Among the Care Continuum Alliance's notable publications are:
In recent years, Care Continuum Alliance research activities have focused heavily on measuring outcomes in population-based interventions, such as wellness and care management. These activities were conducted at least partly in response to a 2004 Congressional Budget Office analysis that concluded that published studies "do not provide a firm basis for concluding that such programs generally reduce total costs".[15] [16]
In 2006, the group initiated a project to build industry consensus on measuring clinical and financial outcomes in wellness and population health management and published the first volume of its oft-cited Outcomes Guidelines Report in December of that year.[17] [18] The usefulness of the first volume was questioned because the guidelines were voluntary in nature and "equivocate[d] on a number of key issues, preventing true standardization even if they were adopted industry wide".[16] In September 2007, the Care Continuum Alliance produced a second volume,[19] with a greater emphasis on clinical outcomes (the first had focused mainly on financial measures).[20] [21] The organization released third and fourth volumes of its guidelines in 2008 and 2009, respectively. Volume 3 continued a "collaboration with NCQA and other contributors to expand and refine measures in all areas—in particular, methods and measures that allow meaningful comparisons across programs".[22] The Care Continuum Alliance released a fifth volume of the guidelines Oct. 14, 2010, at its 2010 annual meeting, in Washington, D.C.[23]
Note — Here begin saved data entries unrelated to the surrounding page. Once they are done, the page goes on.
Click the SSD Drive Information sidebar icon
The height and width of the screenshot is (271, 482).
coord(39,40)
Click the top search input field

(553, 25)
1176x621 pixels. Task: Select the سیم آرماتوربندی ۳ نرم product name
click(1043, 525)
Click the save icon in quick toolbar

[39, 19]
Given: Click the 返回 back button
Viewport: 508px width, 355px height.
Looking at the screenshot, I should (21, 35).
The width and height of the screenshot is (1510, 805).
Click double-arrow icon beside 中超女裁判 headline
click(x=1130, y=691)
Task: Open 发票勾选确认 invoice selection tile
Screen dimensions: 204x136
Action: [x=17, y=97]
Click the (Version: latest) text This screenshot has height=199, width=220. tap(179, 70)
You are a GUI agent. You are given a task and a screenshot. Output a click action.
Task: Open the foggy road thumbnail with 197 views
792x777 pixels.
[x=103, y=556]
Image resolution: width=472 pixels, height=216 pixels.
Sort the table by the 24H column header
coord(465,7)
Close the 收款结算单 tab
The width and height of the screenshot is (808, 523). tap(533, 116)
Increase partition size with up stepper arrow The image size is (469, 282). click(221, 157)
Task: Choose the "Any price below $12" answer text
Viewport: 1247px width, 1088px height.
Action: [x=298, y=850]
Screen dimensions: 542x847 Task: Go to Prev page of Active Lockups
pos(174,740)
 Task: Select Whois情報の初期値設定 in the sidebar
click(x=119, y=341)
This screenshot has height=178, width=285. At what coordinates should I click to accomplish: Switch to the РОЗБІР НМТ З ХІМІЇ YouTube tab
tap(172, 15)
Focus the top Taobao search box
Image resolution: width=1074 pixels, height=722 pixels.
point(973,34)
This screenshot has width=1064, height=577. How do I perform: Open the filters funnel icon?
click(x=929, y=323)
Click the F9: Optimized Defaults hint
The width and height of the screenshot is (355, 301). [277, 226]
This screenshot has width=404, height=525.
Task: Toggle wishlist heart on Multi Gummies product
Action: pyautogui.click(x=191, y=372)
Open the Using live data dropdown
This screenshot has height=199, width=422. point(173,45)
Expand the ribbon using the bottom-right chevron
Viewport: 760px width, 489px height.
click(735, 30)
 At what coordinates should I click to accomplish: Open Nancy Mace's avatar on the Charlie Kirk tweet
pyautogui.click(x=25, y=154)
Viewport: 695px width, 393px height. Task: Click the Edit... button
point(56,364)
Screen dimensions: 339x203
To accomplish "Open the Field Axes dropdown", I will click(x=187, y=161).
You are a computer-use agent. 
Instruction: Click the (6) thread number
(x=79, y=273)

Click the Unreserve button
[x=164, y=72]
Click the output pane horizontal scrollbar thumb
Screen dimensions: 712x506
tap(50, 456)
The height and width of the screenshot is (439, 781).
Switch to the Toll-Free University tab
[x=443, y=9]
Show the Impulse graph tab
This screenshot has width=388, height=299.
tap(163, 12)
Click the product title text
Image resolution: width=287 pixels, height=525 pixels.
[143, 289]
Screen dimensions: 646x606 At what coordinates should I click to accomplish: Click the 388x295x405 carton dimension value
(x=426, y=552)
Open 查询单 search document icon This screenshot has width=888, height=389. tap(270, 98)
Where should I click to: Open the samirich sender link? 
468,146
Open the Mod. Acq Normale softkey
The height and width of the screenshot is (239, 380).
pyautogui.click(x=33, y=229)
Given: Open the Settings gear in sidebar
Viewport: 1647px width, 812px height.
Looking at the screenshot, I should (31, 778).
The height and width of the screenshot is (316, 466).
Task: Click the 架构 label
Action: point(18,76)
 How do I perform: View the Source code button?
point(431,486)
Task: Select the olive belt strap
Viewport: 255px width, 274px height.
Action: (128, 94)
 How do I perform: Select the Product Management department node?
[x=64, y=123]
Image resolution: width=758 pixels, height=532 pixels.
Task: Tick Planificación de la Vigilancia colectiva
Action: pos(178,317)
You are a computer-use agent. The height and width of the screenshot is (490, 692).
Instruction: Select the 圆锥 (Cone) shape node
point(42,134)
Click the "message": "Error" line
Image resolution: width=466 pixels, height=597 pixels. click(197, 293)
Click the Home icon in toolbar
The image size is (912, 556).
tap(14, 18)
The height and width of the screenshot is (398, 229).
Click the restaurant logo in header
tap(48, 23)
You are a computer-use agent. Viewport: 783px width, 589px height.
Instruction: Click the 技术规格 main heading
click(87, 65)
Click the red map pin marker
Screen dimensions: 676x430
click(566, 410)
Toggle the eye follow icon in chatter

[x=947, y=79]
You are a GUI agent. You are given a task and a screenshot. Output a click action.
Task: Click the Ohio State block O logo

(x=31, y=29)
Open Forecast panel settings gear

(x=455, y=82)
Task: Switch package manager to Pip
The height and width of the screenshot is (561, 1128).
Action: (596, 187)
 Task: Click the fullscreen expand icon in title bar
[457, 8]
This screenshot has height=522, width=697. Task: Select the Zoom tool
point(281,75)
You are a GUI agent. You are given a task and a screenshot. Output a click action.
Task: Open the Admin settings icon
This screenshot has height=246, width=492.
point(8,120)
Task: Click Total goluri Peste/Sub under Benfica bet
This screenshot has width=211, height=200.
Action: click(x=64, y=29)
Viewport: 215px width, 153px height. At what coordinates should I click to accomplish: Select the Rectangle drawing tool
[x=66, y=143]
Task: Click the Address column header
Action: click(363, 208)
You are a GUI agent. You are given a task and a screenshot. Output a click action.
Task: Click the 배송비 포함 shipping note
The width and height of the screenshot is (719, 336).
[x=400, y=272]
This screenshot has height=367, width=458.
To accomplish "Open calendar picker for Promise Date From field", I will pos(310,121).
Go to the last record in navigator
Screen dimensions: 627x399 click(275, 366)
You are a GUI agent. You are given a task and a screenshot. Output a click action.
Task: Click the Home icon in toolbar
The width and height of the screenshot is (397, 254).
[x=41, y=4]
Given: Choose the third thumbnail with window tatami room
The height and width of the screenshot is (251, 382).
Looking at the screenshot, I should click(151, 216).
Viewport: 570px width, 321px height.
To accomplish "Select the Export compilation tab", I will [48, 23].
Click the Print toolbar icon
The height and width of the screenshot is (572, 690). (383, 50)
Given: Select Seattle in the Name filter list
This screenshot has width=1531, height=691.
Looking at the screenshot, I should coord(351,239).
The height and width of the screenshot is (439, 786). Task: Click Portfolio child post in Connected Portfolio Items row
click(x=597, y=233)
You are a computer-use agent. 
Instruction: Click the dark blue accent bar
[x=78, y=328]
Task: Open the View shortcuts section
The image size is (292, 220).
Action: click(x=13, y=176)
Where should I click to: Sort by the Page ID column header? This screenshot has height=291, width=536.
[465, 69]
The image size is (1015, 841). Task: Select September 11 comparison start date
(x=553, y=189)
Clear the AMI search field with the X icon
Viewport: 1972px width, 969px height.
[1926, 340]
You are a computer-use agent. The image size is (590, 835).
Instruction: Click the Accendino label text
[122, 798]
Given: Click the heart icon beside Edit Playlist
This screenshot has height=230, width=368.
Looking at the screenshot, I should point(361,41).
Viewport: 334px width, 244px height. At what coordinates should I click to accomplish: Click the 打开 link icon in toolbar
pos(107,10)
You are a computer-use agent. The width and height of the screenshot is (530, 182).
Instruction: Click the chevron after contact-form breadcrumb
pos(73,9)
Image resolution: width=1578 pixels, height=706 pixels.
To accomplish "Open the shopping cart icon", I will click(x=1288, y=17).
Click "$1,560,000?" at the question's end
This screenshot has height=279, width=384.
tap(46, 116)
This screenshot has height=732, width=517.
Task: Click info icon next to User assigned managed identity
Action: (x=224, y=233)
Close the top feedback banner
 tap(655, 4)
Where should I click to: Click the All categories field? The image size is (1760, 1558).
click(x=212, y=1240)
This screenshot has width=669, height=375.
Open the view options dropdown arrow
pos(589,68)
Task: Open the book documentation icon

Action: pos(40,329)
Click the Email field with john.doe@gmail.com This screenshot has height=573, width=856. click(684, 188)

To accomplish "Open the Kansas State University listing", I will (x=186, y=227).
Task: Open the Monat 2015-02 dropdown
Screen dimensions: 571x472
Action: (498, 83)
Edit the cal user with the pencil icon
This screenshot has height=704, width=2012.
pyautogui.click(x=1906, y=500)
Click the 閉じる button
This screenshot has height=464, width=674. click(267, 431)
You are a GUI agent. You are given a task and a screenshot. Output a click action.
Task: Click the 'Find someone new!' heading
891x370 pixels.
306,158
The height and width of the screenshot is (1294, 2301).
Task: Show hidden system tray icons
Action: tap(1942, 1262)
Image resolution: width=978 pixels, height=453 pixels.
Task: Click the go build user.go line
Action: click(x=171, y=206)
This market analysis collected responses from 135 purchasers and providers of health and wellness services and explored a variety of metrics, such as intervention types, use of incentives and measures of success. The analysis also examines market trends, including purchasing expectations, insourcing versus outsourcing of services and use of integrated data platforms. The survey found that 73 percent of purchasers planned to offer population health improvement programs within the 12 months following the survey's release and that 76 percent planned to do so by the end of 2011. Of those already purchasing programs, 84 percent expected additional purchases.[24]
Among other findings, this survey of health plans, employers, and disease management and wellness program providers determined that "84% of health plans and employers offer one or more wellness programs" and that "diabetes, coronary artery disease and asthma represent the top three conditions for disease management program enrolment".[25] [26]
Developed with support from J. D. Power and Associates, this tool consists of four modules on "access to care, coordination of care, improvements to quality of life and ability to self-manage chronic conditions".[27] A report prepared for the Agency for Healthcare Research and Quality cites the survey tool as a potential measure for patient self-management support programs.[28]
The first (2004) edition of this book defined 126 terms related to disease management.[29] The second edition appeared in 2006.[30]